_Required action_
Starting at the line that holds "You are a computer-use agent. 451x547 pixels.", quote every line through the end of the records, both boundary lines included. Omit the pictures.
Given records section start
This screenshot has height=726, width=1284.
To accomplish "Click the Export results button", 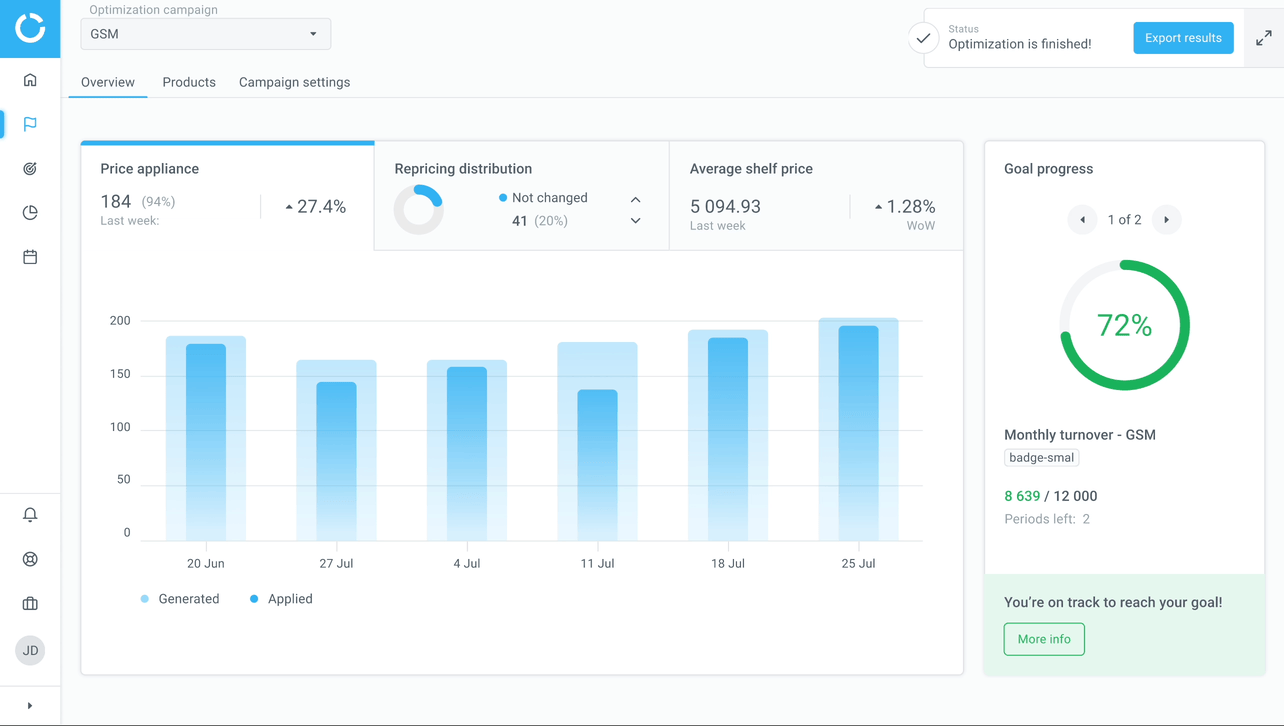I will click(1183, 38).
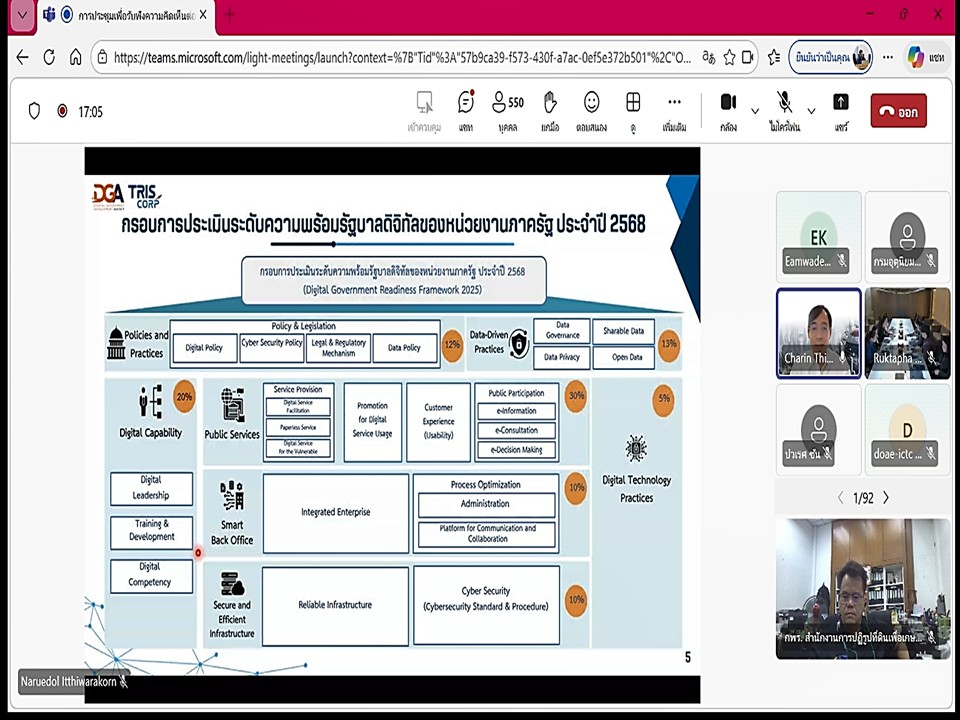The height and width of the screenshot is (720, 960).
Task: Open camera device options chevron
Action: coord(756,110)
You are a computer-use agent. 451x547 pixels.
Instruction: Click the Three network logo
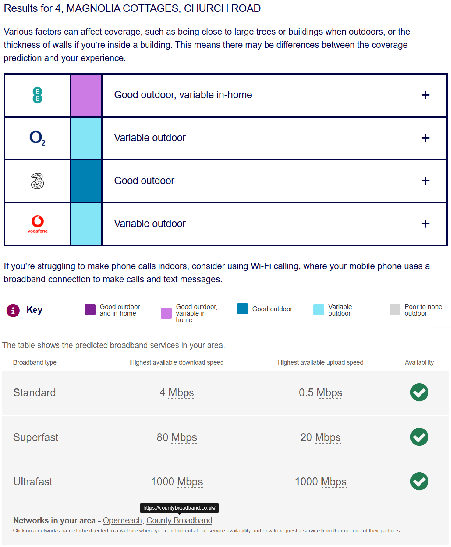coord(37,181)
Given records section end
_Final answer_
You are a computer-use agent. 451x547 pixels.
Instruction: Click the Three network logo
coord(37,181)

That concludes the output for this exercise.